▶ About this exercise:
Leaving out the pictures, restate each record below word for word.

Recorded data
────────────────────────────────────────

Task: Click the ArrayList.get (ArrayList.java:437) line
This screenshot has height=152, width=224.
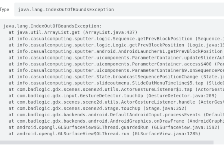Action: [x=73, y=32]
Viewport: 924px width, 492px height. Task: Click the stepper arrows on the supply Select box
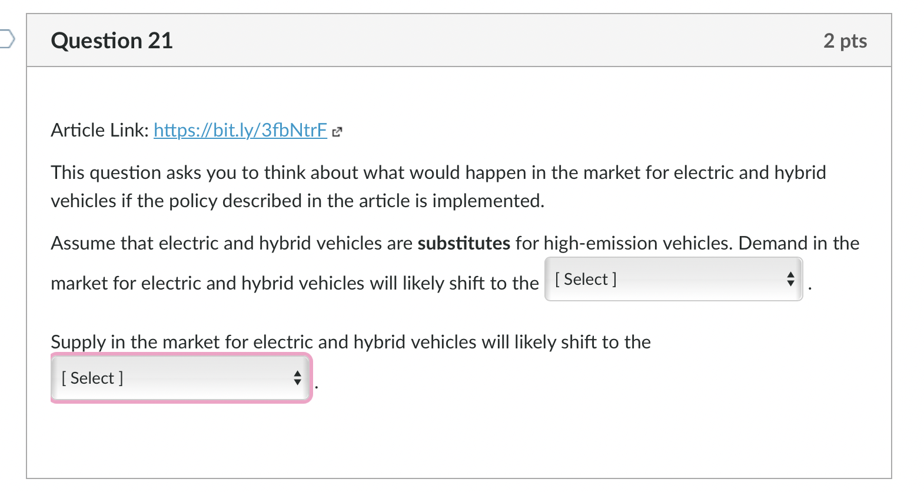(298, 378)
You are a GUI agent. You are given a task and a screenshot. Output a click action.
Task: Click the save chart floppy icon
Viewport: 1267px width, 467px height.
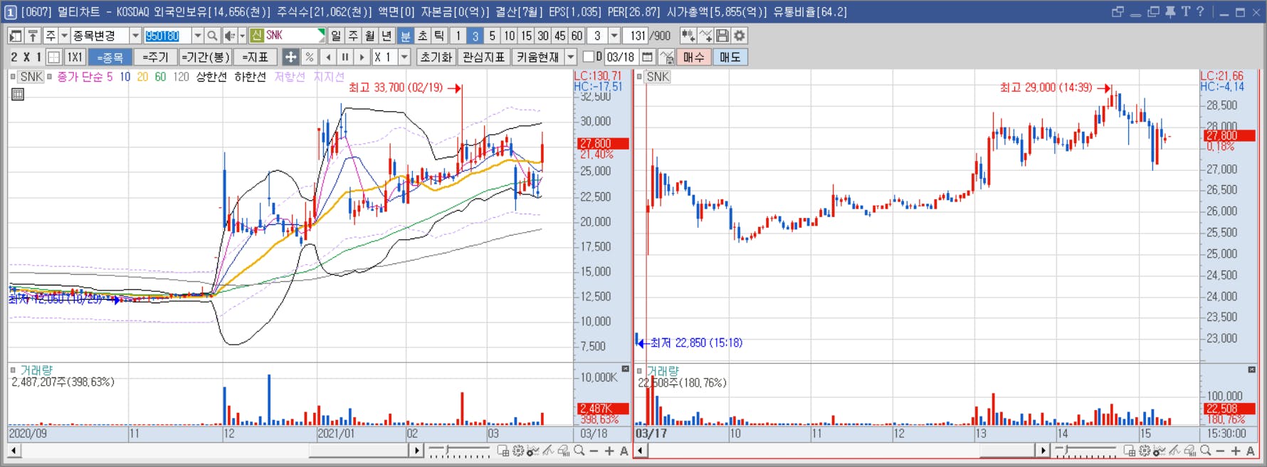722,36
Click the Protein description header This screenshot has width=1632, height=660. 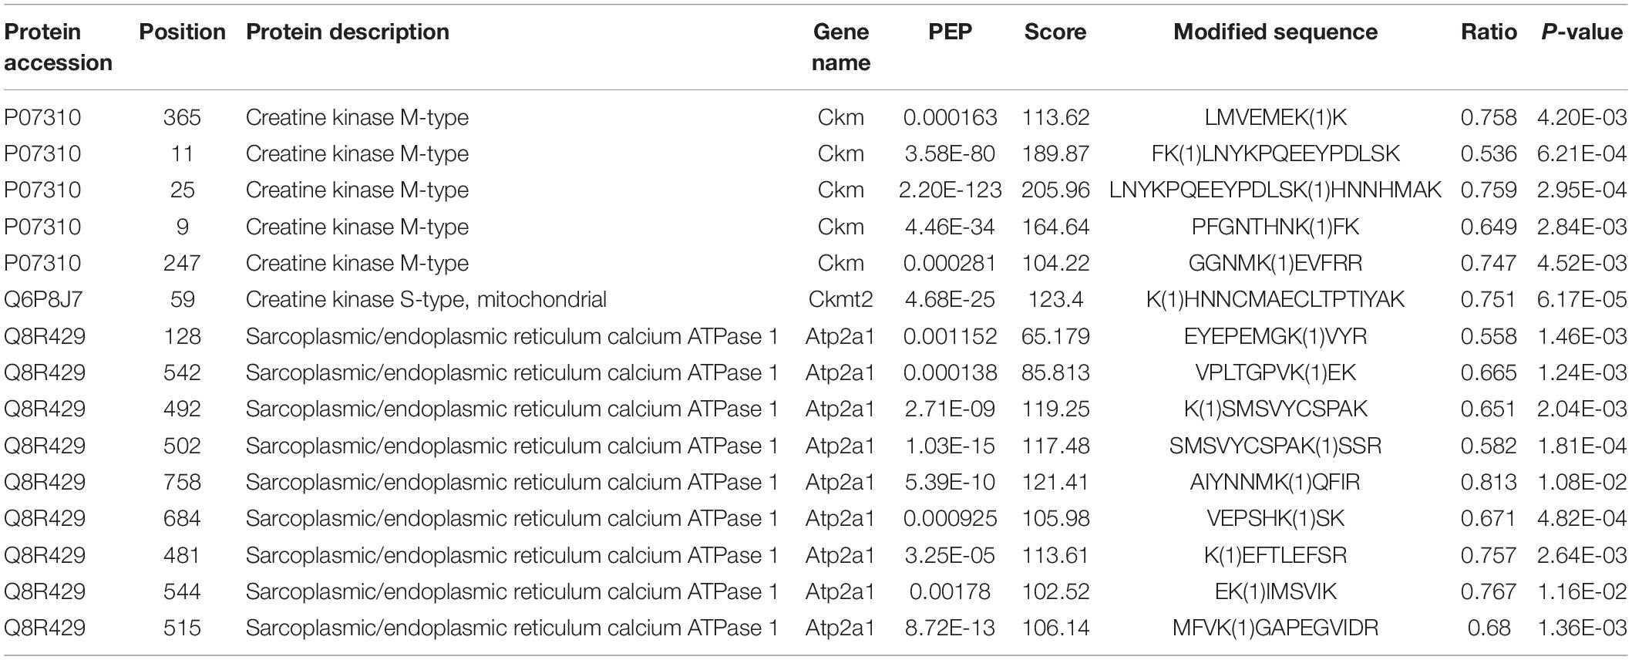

────────────────────────────────────────

▶ Answer space:
Task: Click the ArrayList.get (ArrayList.java:437) line
This screenshot has height=152, width=224.
Action: [x=73, y=32]
Viewport: 924px width, 492px height. Task: Click the stepper arrows on the supply Select box
(298, 378)
You are a GUI agent. You are given a task and a screenshot. Output a click action.
Task: Click the save chart floppy icon
Viewport: 1267px width, 467px height.
722,36
Click the Protein description header This screenshot has width=1632, height=660. 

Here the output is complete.